[Stored records]

========================================

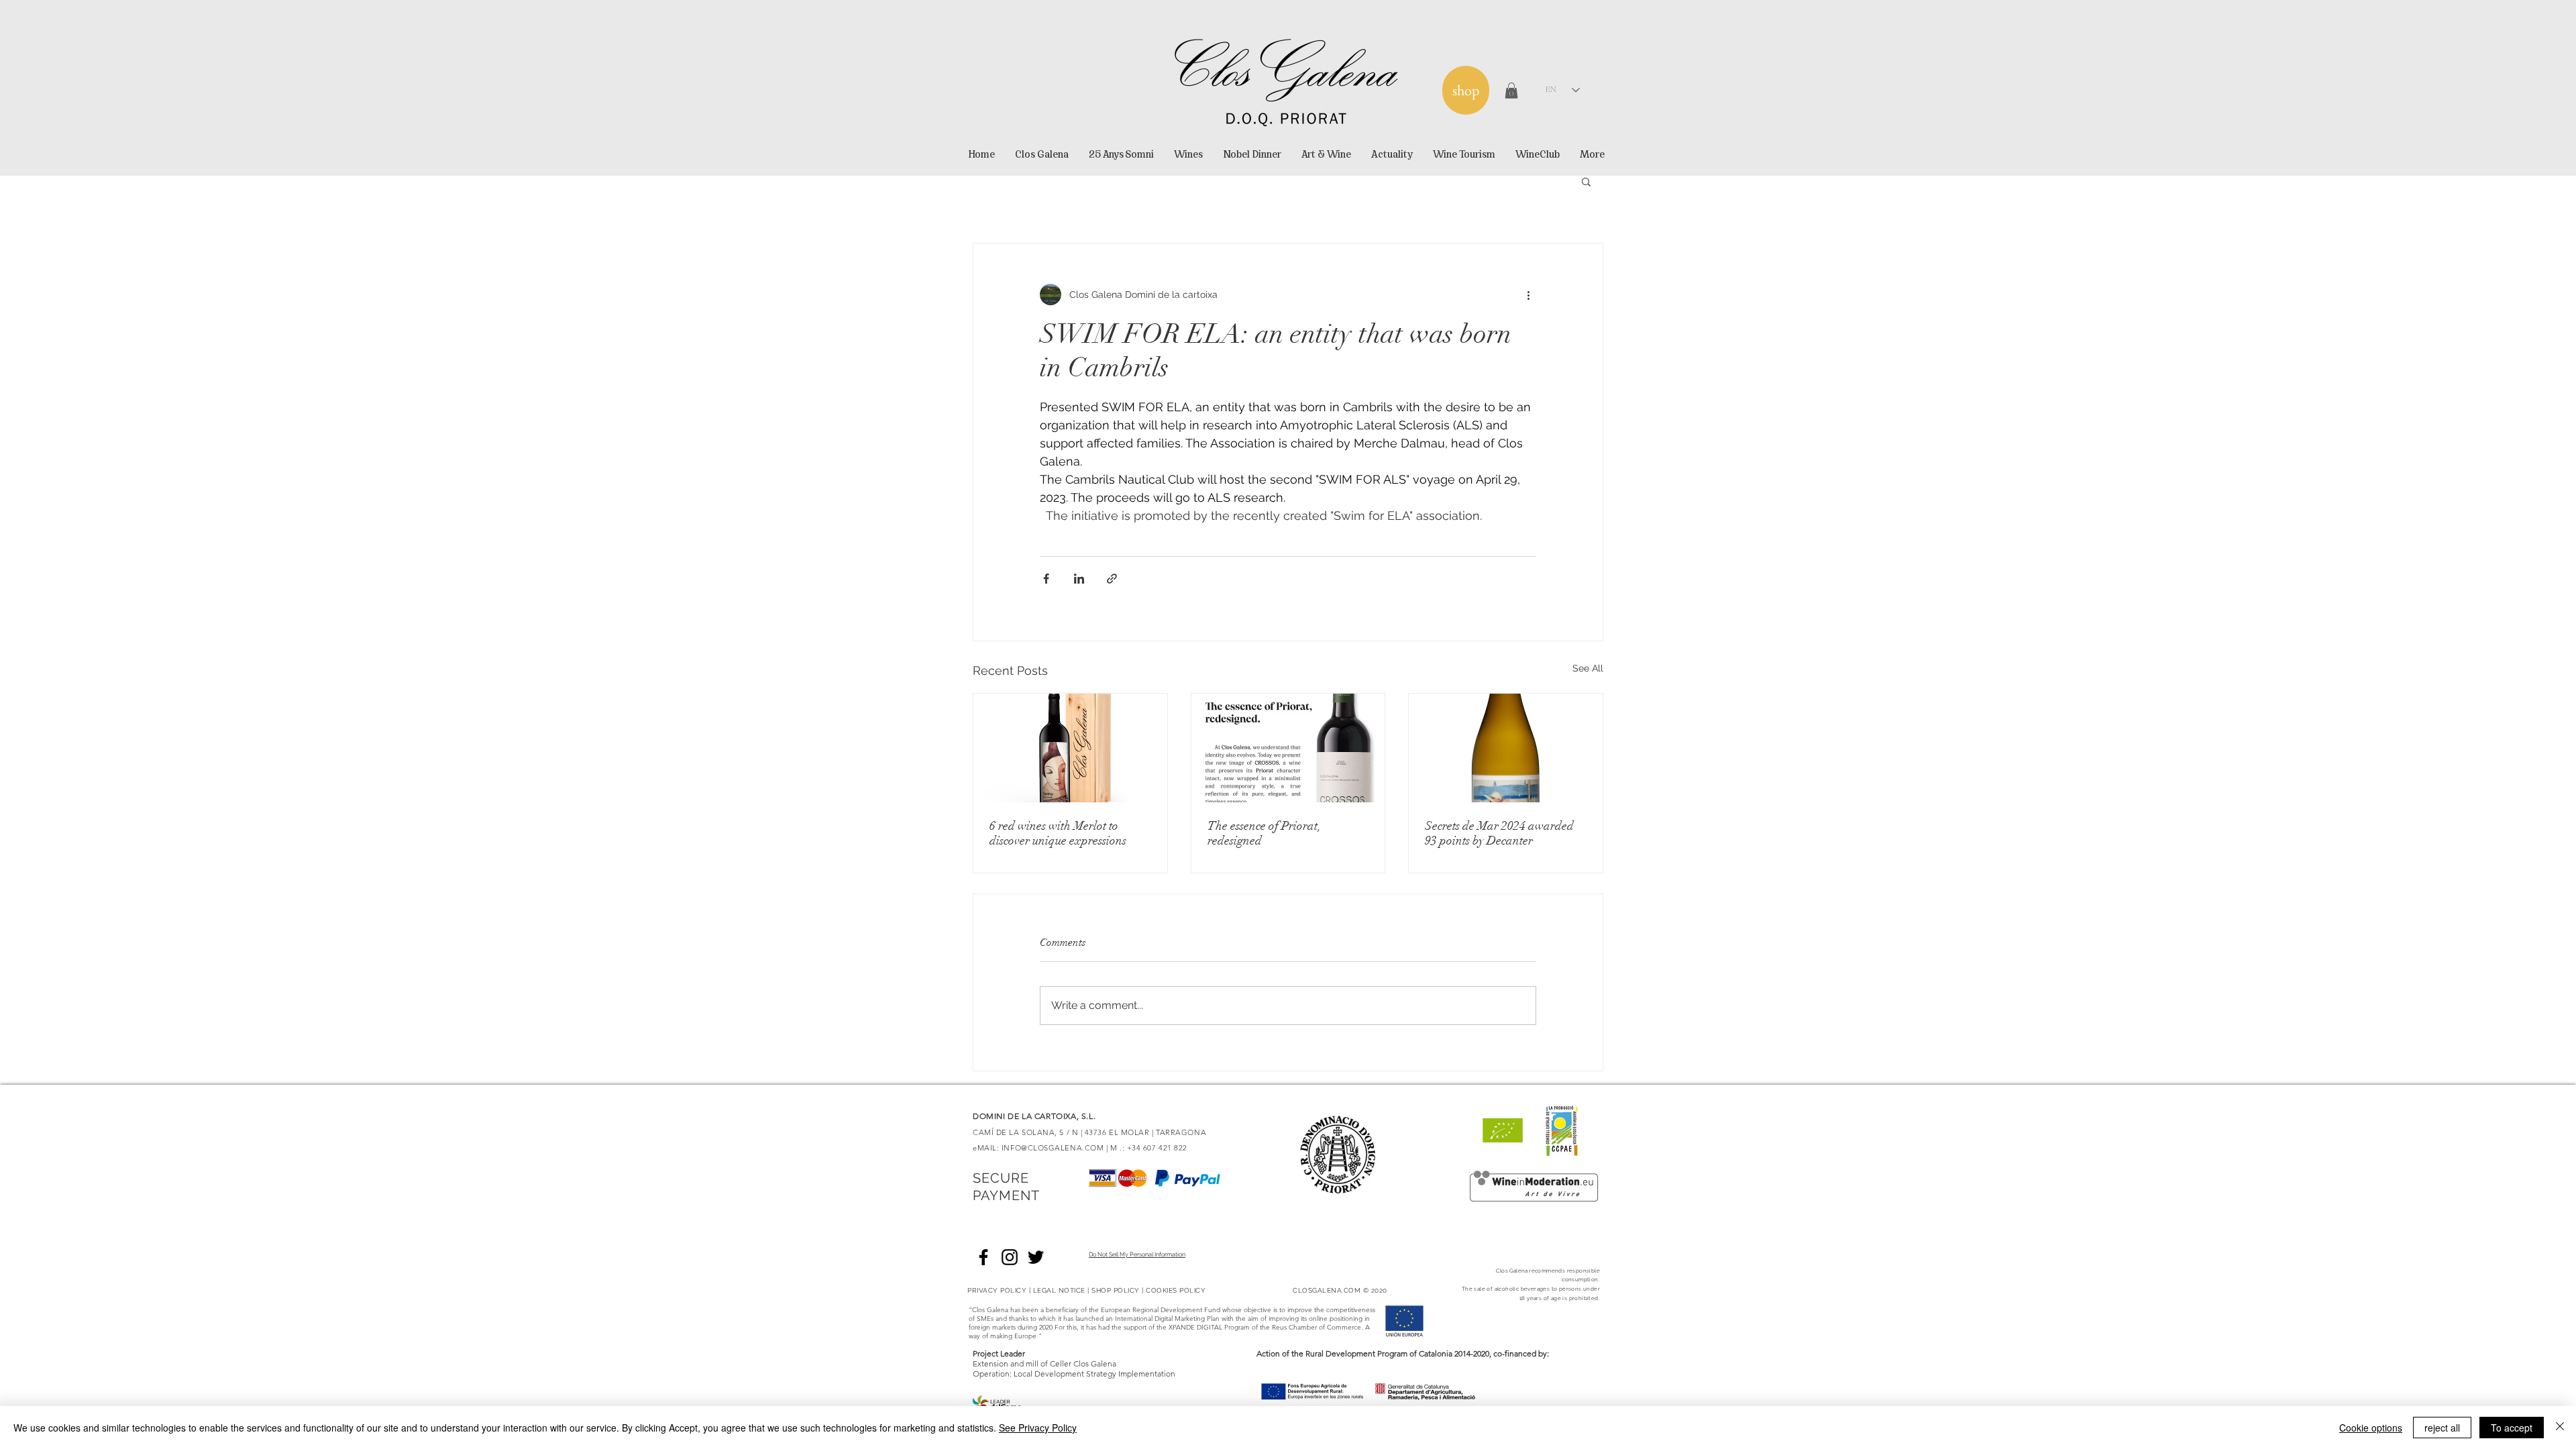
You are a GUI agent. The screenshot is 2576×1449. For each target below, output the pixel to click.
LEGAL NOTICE (1059, 1290)
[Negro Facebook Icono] (983, 1257)
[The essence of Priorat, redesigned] (1288, 748)
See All (1587, 668)
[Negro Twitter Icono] (1035, 1257)
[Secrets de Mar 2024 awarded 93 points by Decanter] (1506, 748)
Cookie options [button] (2370, 1427)
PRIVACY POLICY (996, 1290)
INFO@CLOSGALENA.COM (1053, 1147)
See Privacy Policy (1038, 1427)
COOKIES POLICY (1175, 1290)
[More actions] (1528, 294)
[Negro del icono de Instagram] (1009, 1257)
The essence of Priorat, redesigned (1264, 833)
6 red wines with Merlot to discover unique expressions (1057, 833)
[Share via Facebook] (1046, 578)
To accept (2511, 1427)
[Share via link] (1112, 578)
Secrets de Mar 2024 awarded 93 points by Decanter (1499, 833)
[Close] (2560, 1427)
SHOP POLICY (1115, 1290)
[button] (1511, 91)
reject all (2442, 1427)
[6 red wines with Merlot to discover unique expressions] (1070, 748)
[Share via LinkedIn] (1079, 578)
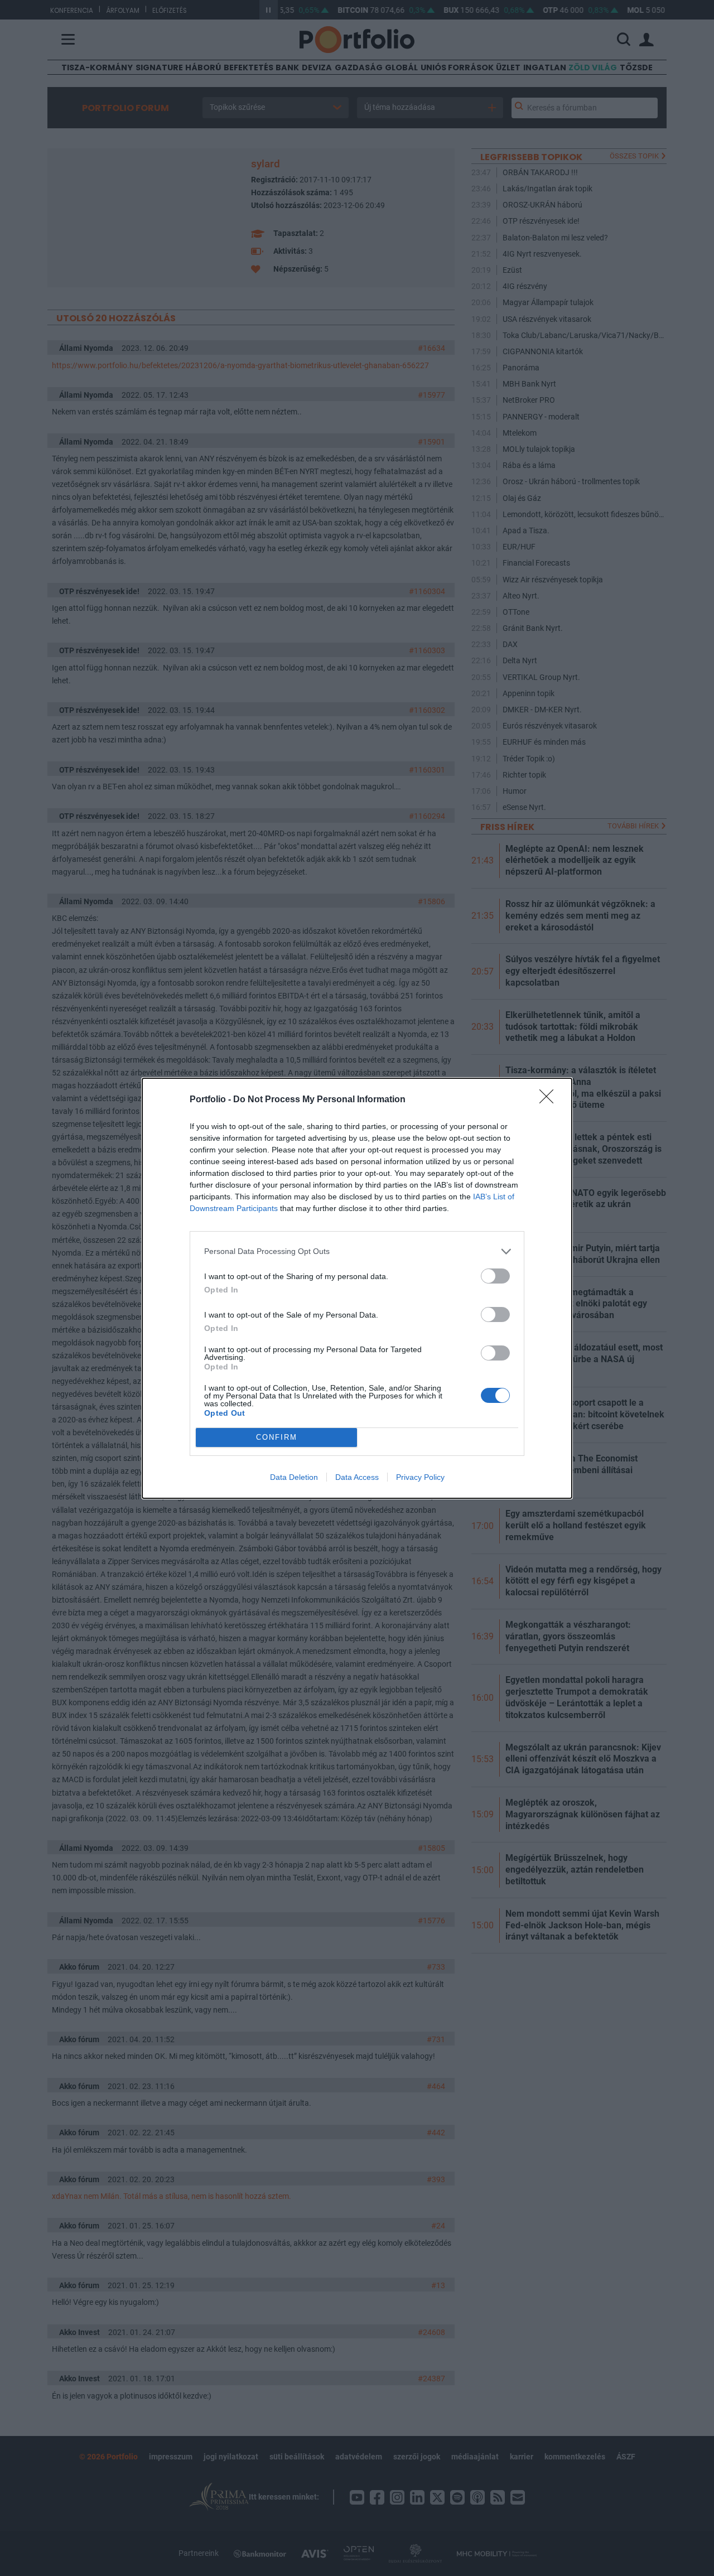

========================================

[What you will do] Can you quote exactly, and only, the lines from the one containing "Secrets de Mar 2024 awarded 93 points by Decanter (1499, 833)" through the last line of the records above, keeping both ends and leaving out any pictures?

[Solution to this task]
Secrets de Mar 2024 awarded 93 points by Decanter (1499, 833)
[Close] (2560, 1427)
SHOP POLICY (1115, 1290)
[button] (1511, 91)
reject all (2442, 1427)
[6 red wines with Merlot to discover unique expressions] (1070, 748)
[Share via LinkedIn] (1079, 578)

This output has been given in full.